▶ Saved data entries
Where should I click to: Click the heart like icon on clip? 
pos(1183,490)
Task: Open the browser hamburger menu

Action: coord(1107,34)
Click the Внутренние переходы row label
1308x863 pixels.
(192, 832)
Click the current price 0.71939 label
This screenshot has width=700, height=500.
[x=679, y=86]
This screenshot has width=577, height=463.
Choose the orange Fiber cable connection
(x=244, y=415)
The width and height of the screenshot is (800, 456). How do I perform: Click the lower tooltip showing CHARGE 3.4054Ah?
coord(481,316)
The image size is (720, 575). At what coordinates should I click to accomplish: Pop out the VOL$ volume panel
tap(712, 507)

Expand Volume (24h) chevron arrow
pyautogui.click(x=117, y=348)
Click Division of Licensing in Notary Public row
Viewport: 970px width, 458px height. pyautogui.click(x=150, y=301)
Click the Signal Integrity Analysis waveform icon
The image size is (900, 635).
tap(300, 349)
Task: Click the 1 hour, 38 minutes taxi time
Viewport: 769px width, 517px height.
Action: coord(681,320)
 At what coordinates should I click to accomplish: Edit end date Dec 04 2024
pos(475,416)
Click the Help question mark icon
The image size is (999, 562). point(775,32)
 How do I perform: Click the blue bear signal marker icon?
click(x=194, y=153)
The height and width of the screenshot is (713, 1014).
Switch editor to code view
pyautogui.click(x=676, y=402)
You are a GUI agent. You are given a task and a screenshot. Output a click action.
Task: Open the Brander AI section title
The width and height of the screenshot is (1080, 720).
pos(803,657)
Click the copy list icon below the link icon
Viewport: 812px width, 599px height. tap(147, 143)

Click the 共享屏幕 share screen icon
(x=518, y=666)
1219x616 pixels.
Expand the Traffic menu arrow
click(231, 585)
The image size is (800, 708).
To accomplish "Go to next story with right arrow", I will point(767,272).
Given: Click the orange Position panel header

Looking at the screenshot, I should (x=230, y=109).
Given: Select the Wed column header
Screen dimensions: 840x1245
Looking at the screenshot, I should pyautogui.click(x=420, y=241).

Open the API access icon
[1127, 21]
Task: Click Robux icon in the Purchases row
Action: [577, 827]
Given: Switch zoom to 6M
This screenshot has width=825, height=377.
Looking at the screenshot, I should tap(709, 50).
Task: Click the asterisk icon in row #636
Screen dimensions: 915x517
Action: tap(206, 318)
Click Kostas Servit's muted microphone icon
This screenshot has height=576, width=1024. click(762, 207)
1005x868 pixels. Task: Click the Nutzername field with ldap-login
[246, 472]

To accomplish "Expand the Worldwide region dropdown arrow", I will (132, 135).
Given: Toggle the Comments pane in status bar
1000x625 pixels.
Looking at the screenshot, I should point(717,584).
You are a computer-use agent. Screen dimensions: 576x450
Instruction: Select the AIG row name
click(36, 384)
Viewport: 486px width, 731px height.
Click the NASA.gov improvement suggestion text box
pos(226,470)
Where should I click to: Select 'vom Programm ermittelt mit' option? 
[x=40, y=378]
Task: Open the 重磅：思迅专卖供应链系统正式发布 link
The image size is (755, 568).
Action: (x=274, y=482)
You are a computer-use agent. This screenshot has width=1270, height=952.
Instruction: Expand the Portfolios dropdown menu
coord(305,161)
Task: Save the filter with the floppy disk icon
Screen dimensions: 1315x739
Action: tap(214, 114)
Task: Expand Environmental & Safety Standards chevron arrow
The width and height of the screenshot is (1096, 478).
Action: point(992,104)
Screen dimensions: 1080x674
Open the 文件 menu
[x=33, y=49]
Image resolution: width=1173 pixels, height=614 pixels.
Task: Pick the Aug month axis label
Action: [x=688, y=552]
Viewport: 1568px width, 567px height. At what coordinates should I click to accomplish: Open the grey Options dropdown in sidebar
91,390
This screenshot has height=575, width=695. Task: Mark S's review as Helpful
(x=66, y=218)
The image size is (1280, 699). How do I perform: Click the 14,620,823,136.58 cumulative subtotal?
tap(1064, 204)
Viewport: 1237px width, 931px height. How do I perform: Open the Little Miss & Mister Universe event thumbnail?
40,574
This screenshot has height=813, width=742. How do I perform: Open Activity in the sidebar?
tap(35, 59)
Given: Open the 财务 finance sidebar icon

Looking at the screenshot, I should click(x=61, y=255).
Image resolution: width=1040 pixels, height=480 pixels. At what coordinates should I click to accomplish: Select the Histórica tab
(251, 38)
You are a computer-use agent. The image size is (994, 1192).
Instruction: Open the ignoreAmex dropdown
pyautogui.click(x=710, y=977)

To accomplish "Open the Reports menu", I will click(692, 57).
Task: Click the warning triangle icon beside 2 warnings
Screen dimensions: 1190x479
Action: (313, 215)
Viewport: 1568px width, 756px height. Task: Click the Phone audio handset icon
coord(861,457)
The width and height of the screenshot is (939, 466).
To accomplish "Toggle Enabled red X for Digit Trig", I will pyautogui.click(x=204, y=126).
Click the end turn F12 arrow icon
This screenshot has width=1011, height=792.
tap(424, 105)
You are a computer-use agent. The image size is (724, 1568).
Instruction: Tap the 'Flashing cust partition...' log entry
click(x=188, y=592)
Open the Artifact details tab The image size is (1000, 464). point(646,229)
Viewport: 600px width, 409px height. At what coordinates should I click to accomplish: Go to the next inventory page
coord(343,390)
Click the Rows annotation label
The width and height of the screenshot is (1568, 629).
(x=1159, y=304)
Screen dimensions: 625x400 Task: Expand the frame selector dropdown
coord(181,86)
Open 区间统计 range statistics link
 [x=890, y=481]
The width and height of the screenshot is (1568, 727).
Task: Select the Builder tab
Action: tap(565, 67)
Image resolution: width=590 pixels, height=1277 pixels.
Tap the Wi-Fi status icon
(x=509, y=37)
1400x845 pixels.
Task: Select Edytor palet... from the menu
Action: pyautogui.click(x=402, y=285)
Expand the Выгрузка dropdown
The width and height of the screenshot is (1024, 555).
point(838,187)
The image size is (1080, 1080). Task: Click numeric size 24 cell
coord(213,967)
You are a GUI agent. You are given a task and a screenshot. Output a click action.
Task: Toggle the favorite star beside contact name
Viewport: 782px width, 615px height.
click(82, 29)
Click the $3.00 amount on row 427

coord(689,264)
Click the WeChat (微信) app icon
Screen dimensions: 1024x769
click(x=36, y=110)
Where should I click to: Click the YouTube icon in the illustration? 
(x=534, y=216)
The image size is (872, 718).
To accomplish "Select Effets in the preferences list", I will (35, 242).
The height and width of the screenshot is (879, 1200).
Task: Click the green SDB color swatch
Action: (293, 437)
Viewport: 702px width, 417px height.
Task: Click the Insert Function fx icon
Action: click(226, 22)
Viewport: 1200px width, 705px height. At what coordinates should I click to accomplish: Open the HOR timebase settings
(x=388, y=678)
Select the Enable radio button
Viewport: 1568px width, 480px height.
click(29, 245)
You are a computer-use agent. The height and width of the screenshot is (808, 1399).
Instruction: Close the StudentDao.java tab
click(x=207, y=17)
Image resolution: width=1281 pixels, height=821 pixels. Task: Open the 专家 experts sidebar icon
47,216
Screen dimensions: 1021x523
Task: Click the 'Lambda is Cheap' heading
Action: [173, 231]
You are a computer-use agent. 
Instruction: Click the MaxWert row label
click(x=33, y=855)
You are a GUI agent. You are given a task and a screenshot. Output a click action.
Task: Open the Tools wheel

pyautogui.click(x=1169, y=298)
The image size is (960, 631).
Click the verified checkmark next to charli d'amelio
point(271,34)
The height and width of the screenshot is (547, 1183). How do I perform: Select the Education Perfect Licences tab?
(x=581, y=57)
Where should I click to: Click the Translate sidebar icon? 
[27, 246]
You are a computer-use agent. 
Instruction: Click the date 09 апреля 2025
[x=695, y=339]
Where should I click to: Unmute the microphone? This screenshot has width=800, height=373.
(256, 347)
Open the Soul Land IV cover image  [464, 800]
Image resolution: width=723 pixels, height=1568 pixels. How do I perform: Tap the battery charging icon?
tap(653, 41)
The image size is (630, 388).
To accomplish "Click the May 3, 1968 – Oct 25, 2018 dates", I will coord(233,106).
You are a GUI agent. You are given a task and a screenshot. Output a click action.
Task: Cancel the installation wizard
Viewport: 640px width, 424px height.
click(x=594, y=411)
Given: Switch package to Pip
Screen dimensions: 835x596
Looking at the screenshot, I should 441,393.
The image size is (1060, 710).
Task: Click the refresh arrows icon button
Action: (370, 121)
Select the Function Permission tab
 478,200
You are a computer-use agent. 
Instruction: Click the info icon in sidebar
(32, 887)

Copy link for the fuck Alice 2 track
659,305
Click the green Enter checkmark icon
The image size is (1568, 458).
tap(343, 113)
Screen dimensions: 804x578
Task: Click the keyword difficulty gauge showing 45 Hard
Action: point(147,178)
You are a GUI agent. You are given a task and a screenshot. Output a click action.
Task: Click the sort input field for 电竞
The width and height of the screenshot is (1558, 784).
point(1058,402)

▶ What you will do
Wherever the string "beside" is found in the entries, copy the line it sits in.

▶ Your solution
Task: Click the warning triangle icon beside 2 warnings
Task: Toggle the favorite star beside contact name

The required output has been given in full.